優先順位を決める際の項目は、次のようなものがあります。

・距離

・受験(受検)人数

・傾向とレベル

・結果

まず一つ目は、意外と大事なのですが、学校までの移動時間についてです。

併願校は県をまたぐことも一般的であり、片道が1時間半~2時間程度かかる場合もあります。

私自身も、1月上旬に県を越えて併願校を受けるため、いつもはまだ寝ているような時間に家を出た覚えがあります(1月は朝もまだ暗いので、余計にドキドキしたものです)

見知らぬ土地との往復と、さらに神経をすり減らす試験となると、想像以上に体力を奪うことはお分かりいただけるかと思います。

体力面の不安だけでなく、第一志望直前は感染対策もことさら気を使いますから、移動時間やアクセスの良し悪しは、受ける学校を決める大きな材料となります。

学校の所在地は他県でも、入試会場は東京の貸会場で行う学校もありますから、最新の募集要項で確認してくださいね。

次に受験・受検人数についてです。

本番さながらの雰囲気を感じてもらいたいという狙いがあったとしても、私立中学の適性検査型はまだメジャーとはいえないので、受検人数が数人~20人程度、ということもあります。

たとえ適性型の前年利用者数が少なかったとしても、2科受験や4科受験と同じ日程であれば、駅から校門まで緊張した面持ちの親子が大勢歩いているといった、いかにも中学受験らしい雰囲気を味わうことができます。

例年、この雰囲気に飲まれて委縮してしまう子も多いので、緊張したときのシミュレーションをしておいた方が良さそうなタイプのお子さんであれば、規模の大きさは確認しておきましょう。

傾向についても、非常に重要です。まず大きなくくりとして、適性型か、そうでないか、という違いがあります。

「そうでないか」という曖昧なまとめ方をしたのは、いまは、プレゼンテーション型、グローバル型、など、いわゆる「4科」に留まらない幅広いタイプがあるからです。

適性検査、と名付けてあっても、ほぼ4科目受験と変わらなかったり、理科に特化していたり……と、日々対策している適性検査型とあまりにも傾向が違いすぎる場合、「なんだかよく分からなかった」「全然書けなかった」と混乱させてしまう結果になってしまいます。

ある程度候補を絞ったら、ホームページから過去問を確認したり、記載がなければ説明会で問題を貰ったりして調べてみましょう。

もちろん、難易度も重要です。
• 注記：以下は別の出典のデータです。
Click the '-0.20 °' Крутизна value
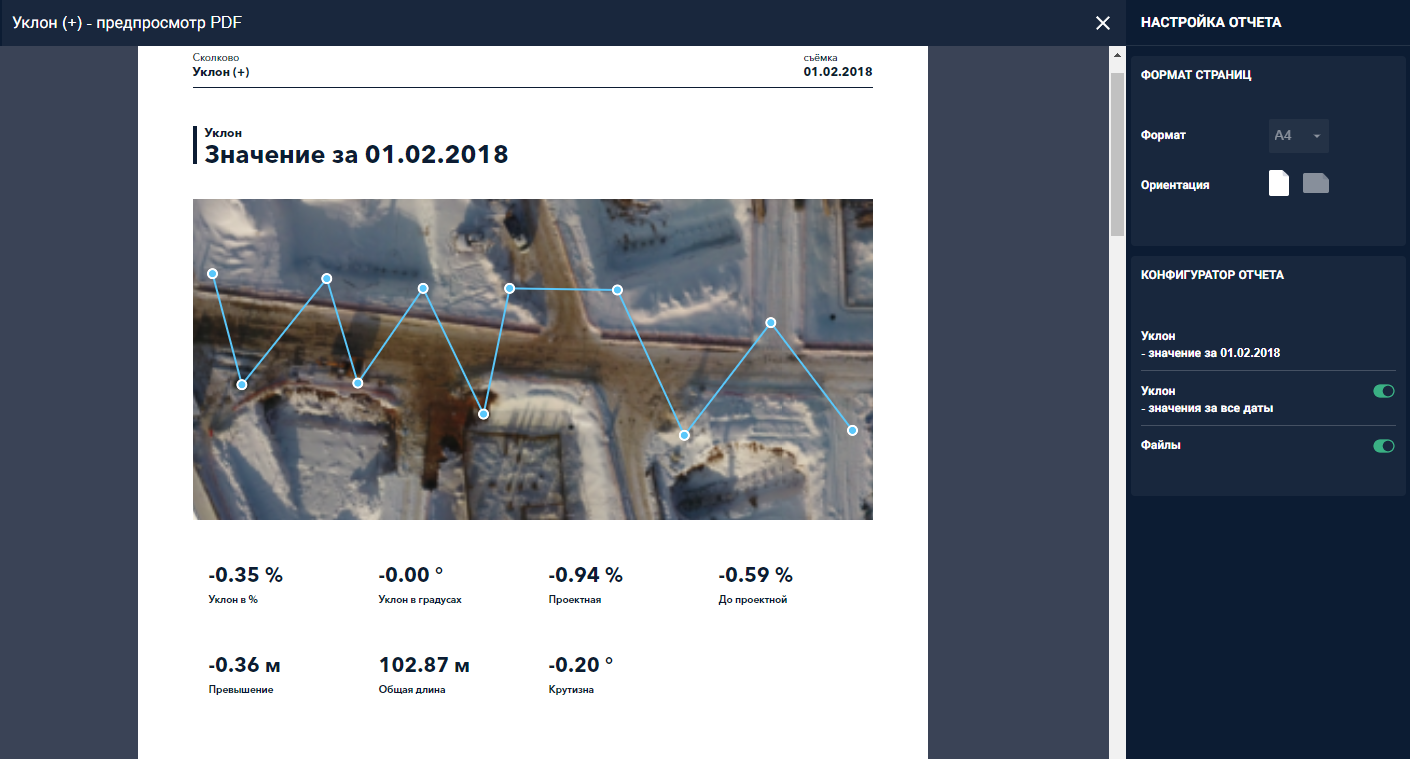 pyautogui.click(x=581, y=665)
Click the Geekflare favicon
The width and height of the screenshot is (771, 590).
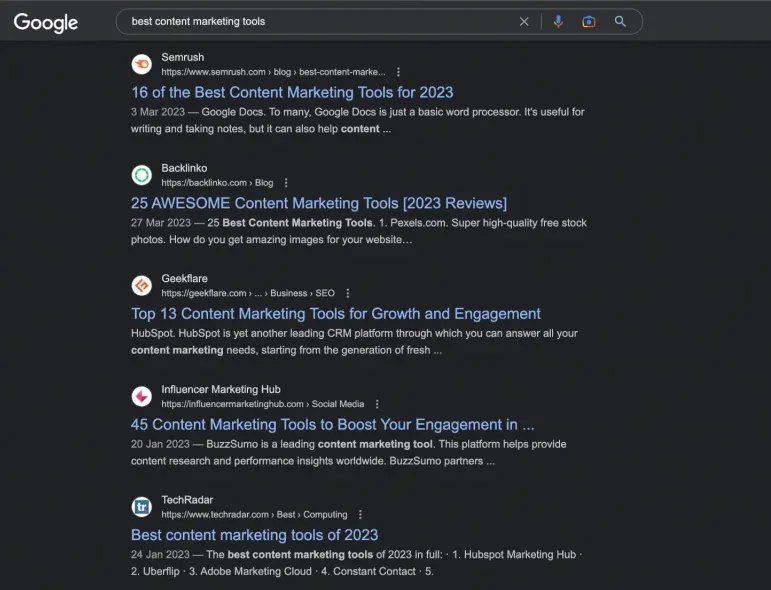pos(142,286)
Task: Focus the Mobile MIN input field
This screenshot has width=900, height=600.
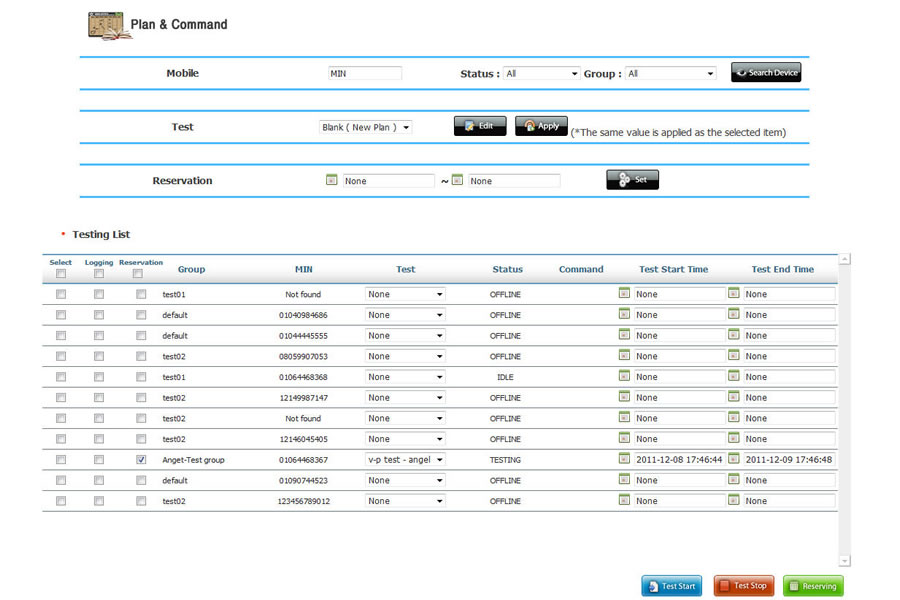Action: coord(364,74)
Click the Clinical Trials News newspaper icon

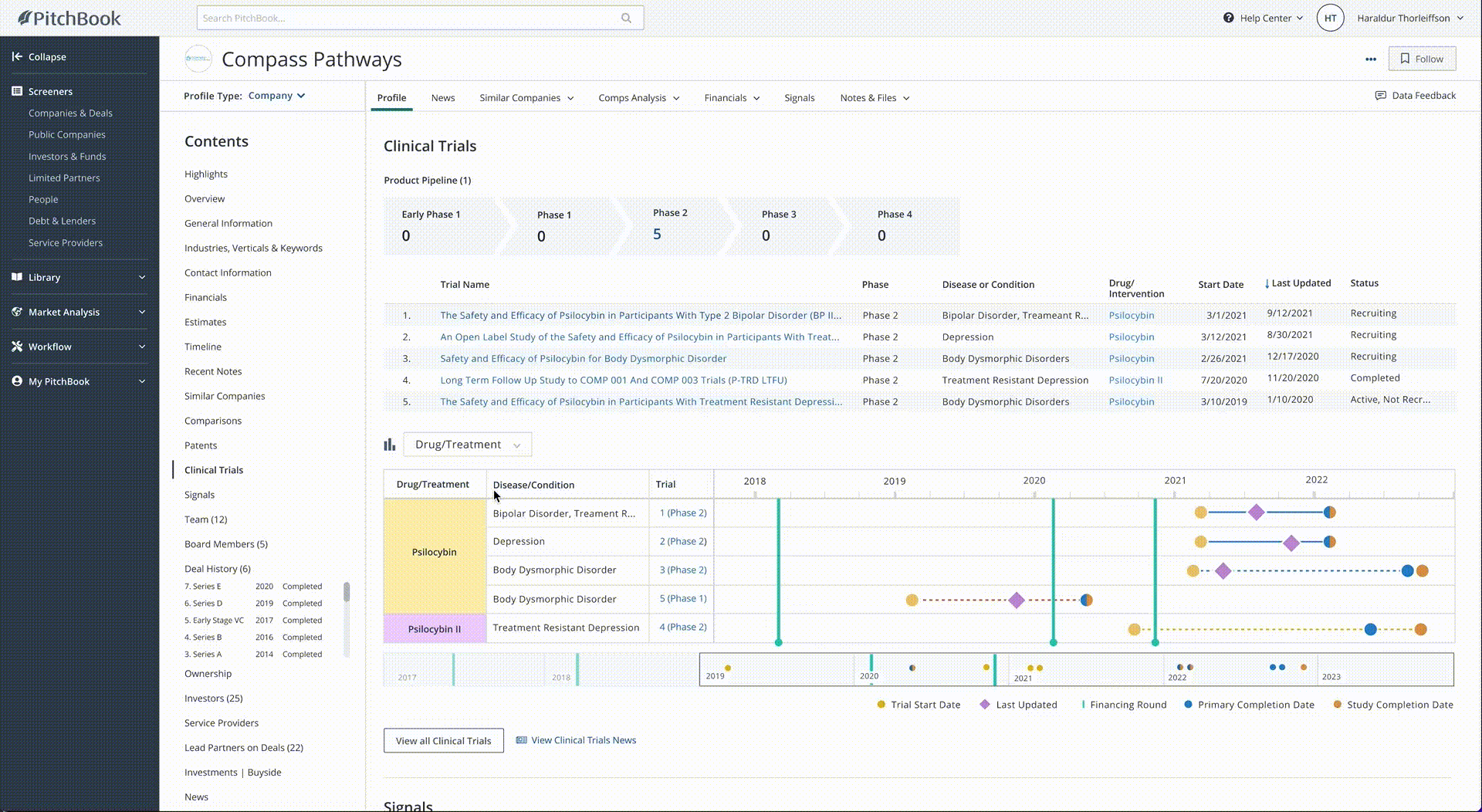522,740
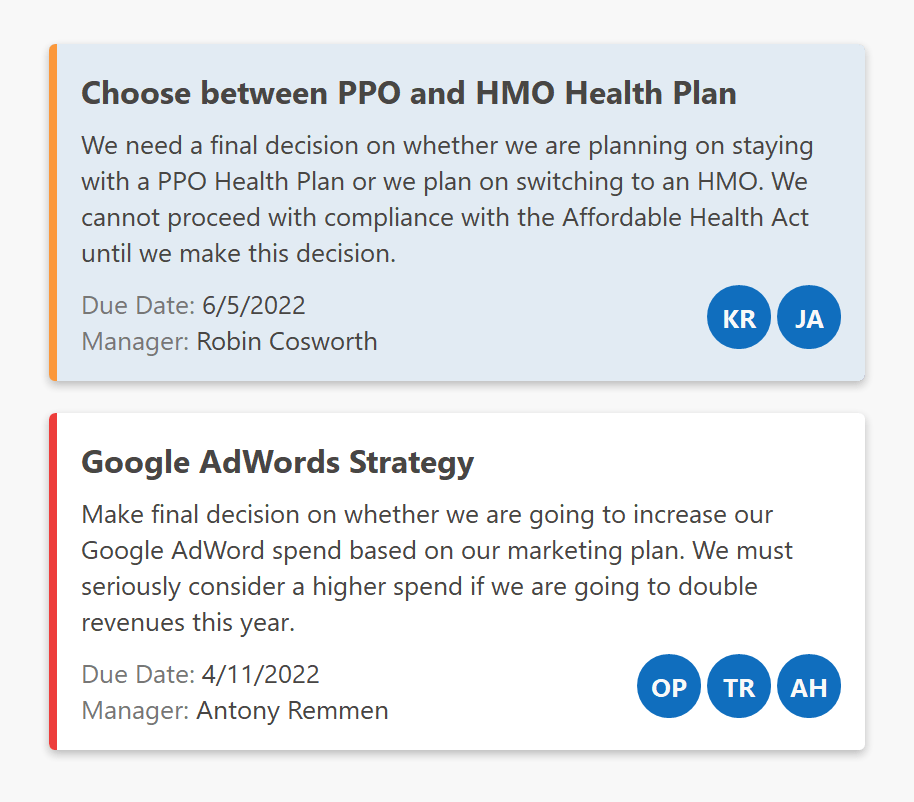
Task: Click the 'Due Date:' label in AdWords card
Action: (138, 674)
問題の難しさだけでなく、偏差値や、倍率も含めて判断する必要があります。特に、「一勝を貰う目的」で探すのであれば、注意して選んだ方が良いでしょう。

適性型を実施する私立の中には、特別進学クラスが設定されている場合があります。その場合、たとえ見た目の偏差値はあまり高くなくとも、第一志望と同じくらいにハードルが上がることもあります。その学校が適性型を実施するのは、どんな意図があるのか(どのようなレベルの子を選抜したいと考えているのか)、説明会で情報を得るようにしましょう。

最後に、結果についてです。

公立中高一貫校は、結果が出るのはほぼ一週間後ですが、私立中学の場合、当日夜か、遅くとも翌日には結果が出ることが多いです。

このとき、採点したものを即日郵送してくれたり、わざわざ電話でアドバイスをくれたりする学校もあります。(適性型を利用する受検者があまり大勢いない学校の取り組みの一例です)

このようなフォロー体制まで付いていると、第一志望直前に、貴重なアドバイスを得られるので大変ありがたいですよね。

それから、当日、解答が公開されるかどうかも、調べてみてください。

「分からない問題があった……」という場合、結局何だったのか分からないまま第一志望を受けに行くのは、ちょっと不安が残りますよね。

解答例が公表されたり、当日配布されたりするのであれば、即解き直しをして、本命の学校に備えることもできます。解答例があれば塾の先生に質問もしやすいですし、受けっぱなしにならないような学校を選べると理想ですね。

昨年も、2日前に受けた併願校で出た算数の問題が分からず、解答を元に解き方をしっかり確認したところ、まさかのそっくり問題が第一志望で出た!という女の子がいましたよ。

このように、いくつかの参考にすべき項目があるので、何を優先したいか、親子で話し合いながら決めるようにしましょう。

【併願校の決め方】ポイント③無理のないスケジュール

そもそも5、6校併願する前提で受験シーズンをむかえる私立中学受験組とは異なり、公立中高一貫校受検組は、併願したとしても1、2校です。

適性検査、つまり科目複合型の検査は、最後の最後まで「仕上がった」と思える感触は得られず直前期は精神的にも追い詰められますから、目的に合った併願校を絞って、本命の第一志望に影響しない日程を組む必要があります。

2月3日が本番のエリアの場合、一般的なのは、1月中に他県で1校、2月1日にもう1校、です。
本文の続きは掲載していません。